According to the National Association of Realtors(R), 30% of younger home buyers say that pulling together the funds for the downpayment of a new home is one of the biggest challenges. Plus, in today’s market, those downpayment funds can be challenging even for older homebuyers. If you’ve got your heart set on one of our homes in Salem AL, here are some tips for saving money for a new home and no, we’re not talking about giving up avocado toast.

The reality is that you could be looking at up to $75,000 for a 20% downpayment on a home in the median price range of $375,000. That’s a lot, and not everyone puts down that much. With certain loans, you can drop the down payment lower. Still, you need a downpayment. The best way to start is by creating a specific savings fund for your down payment – and pay it first!

Automatic recurring transfers are the best way to make sure the money you plan to put into your savings goes in and doesn’t get quickly eaten up with your checking account.

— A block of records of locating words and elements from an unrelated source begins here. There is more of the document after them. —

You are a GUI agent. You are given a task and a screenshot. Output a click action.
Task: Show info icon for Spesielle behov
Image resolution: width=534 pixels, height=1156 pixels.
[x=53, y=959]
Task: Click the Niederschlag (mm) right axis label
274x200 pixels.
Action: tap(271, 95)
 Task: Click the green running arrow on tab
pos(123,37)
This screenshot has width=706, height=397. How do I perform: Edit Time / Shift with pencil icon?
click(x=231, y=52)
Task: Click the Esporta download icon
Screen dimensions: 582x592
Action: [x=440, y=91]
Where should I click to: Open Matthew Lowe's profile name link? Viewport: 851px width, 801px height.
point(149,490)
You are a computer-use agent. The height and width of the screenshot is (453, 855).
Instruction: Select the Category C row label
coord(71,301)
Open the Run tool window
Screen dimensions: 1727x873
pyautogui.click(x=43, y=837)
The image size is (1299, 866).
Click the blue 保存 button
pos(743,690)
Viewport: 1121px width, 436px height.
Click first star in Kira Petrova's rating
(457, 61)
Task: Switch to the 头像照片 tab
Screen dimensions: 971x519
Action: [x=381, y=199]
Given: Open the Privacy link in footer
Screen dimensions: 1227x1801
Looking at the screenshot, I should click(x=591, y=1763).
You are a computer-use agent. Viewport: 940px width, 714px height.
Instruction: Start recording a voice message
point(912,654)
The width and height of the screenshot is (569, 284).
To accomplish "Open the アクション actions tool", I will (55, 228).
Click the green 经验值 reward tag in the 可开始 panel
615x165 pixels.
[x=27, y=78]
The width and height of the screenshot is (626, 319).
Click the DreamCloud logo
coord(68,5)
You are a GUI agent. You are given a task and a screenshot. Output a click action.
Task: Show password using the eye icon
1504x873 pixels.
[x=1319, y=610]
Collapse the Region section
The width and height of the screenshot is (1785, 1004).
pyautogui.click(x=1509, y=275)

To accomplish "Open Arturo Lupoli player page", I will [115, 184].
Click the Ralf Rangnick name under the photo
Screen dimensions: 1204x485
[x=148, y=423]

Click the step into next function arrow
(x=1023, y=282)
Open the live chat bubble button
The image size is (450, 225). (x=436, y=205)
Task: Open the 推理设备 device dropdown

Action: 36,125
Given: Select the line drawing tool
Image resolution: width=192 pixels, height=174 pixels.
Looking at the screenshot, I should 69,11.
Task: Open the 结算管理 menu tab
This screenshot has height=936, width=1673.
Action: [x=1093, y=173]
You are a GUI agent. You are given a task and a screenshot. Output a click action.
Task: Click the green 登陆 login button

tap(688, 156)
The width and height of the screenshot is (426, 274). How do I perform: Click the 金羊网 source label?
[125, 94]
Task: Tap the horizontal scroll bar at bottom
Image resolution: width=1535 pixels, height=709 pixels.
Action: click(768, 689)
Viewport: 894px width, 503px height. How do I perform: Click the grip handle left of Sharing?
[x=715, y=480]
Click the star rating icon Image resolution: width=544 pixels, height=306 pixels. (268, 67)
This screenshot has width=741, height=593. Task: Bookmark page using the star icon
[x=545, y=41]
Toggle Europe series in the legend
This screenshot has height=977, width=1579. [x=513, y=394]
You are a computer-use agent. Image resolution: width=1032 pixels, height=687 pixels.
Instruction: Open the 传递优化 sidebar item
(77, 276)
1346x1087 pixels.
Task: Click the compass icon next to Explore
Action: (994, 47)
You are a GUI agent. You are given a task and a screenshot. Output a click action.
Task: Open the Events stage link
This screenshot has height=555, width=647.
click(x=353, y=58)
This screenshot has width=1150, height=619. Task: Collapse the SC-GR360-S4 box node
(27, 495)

Automatic transfer helps it feel like the money was never there, so you can budget the remainder appropriately. The money is there for an emergency, but you’re less likely to touch it otherwise.

While it may be tempting to put the money into stocks for the chance at a higher return, there’s always the very real risk that you could lose a lot of your money. It’s better to choose a high-yield savings account for money that you’re going to want to access within a year or two. The interest isn’t great, but it’s safer and at least you’re getting some money, rather than having it just sit there. If you look around online, you’ll find some good options. If you’re looking more at three to five years, stocks, or even savings certificates could be an option, but they remain risky if you happen to find your dream house sooner than expected, as there can be losses and financial penalties for early withdrawals. Thus, the high yield account is your safest bet in the long run.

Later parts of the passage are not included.